--- Records for the exercise Enclosed Below ---

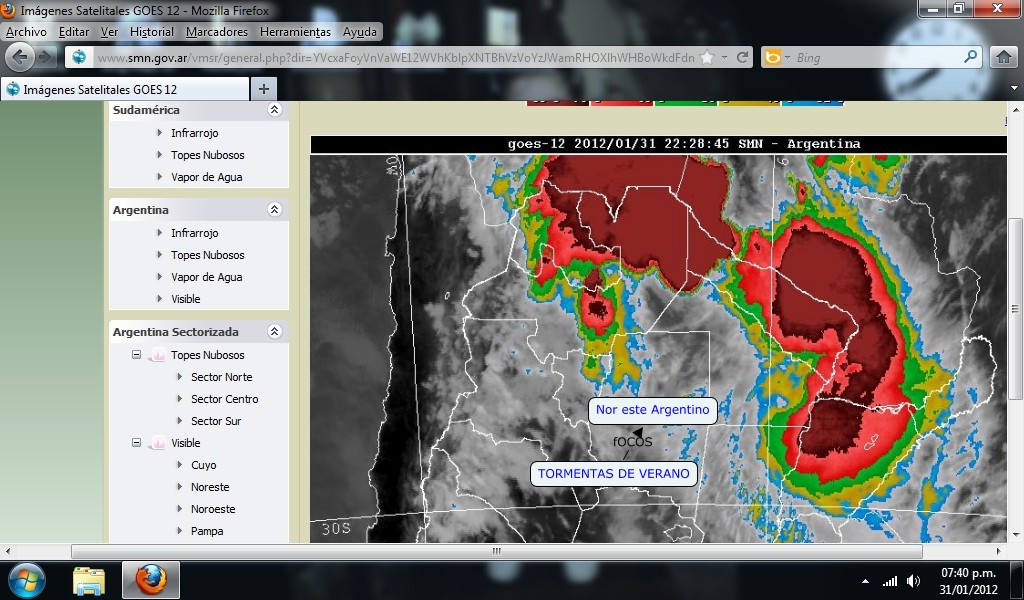Click the Firefox Back navigation button
1024x600 pixels.
click(21, 57)
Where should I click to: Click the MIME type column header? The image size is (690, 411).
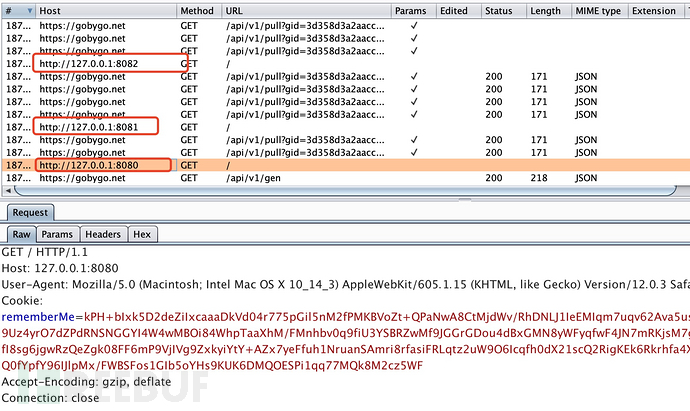click(x=598, y=10)
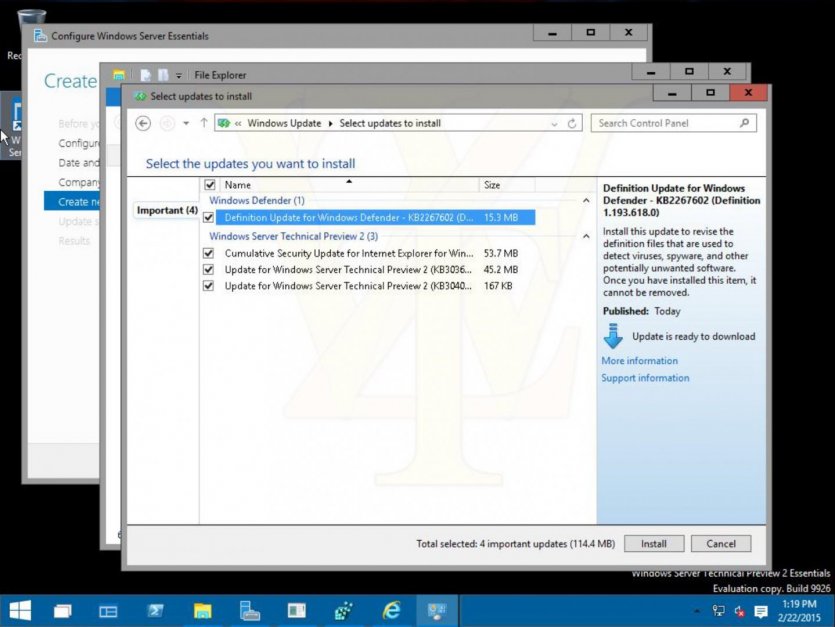This screenshot has height=627, width=835.
Task: Click the Install button
Action: (654, 544)
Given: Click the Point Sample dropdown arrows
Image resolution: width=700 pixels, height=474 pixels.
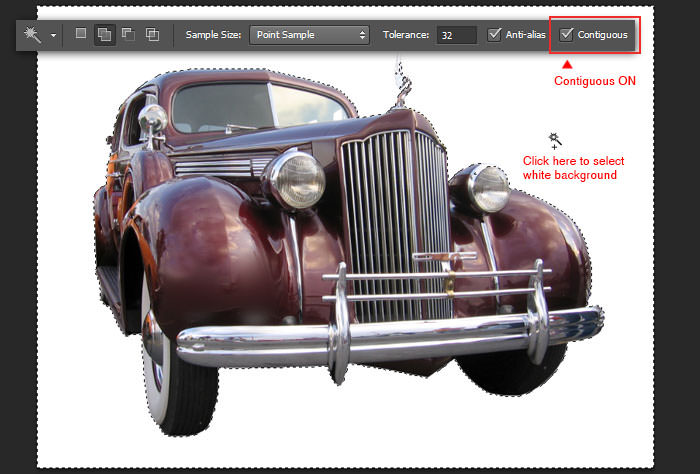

--- End of Enclosed Records for the exercise ---

For this exercise, the lines from the one containing "Where should I" through the last line of the entries above are to be output exactly, both included, and pictures are skipped.

Where should I click to: Click the MIME type column header? The image size is (690, 411).
click(x=598, y=10)
This screenshot has height=627, width=835.
Task: Click the Install button
Action: (654, 544)
Given: Click the Point Sample dropdown arrows
Image resolution: width=700 pixels, height=474 pixels.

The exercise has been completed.